這位女士名叫Steffanie Strathdee,是加州大學聖地牙哥全球健康研究所(UC San Diego's Global Health Institute,GHI)的所長兼傳染病流行病專家。

2015年年底,Strathdee和丈夫Tom Patterson一塊兒到埃及旅遊,兩人興致勃勃地遊覽了許多著名景點,在爬完金字塔之後不久,丈夫Patterson就病了…

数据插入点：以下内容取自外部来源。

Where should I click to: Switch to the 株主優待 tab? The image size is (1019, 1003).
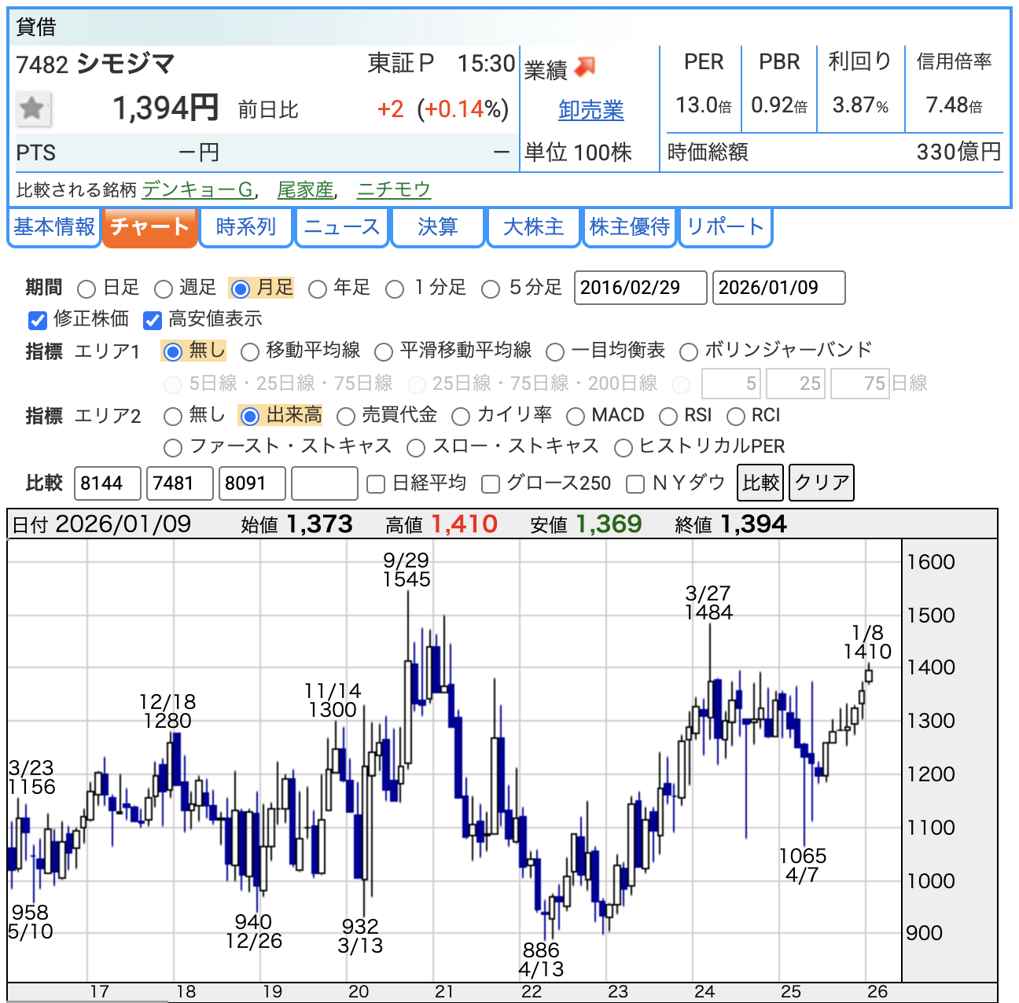pyautogui.click(x=629, y=227)
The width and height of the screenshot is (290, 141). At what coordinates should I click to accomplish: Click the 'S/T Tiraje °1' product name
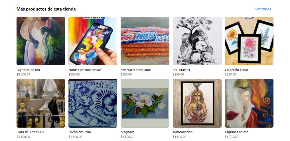pyautogui.click(x=181, y=70)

剛開始,他只是感覺身體不適,然而不久之後,他開始不停地出汗並伴隨著嘔吐…

Strathdee眼看情況不妙,趕緊把丈夫送到了開羅的診所。

當地的醫生診斷為胰腺炎,按標準的療法治了幾天卻不見好轉。

丈夫的病情持續惡化,無奈之下,Strathdee又聯繫了德國的醫院,救護直升機將Patterson送到法蘭克福一家著名的醫院,德國醫生對Patterson進行了仔細檢查,確診Patterson感染了一種超級細菌──鮑曼不動桿菌(Acinetobacter baumannii)。

這種細菌還有一個臭名昭著的名字「伊拉克細菌」,因其大量出現在伊戰中美軍的戰地醫院而得名,不少美軍士兵都曾感染,死亡率非常高…

更可怕的是,這世界上有六大超級細菌,是現有大部分抗生素奈何不了的,它們的名稱首字母被縮寫成了一個組合「ESKAPE」,而鮑曼不動桿菌,就是這個組合裡的「A」。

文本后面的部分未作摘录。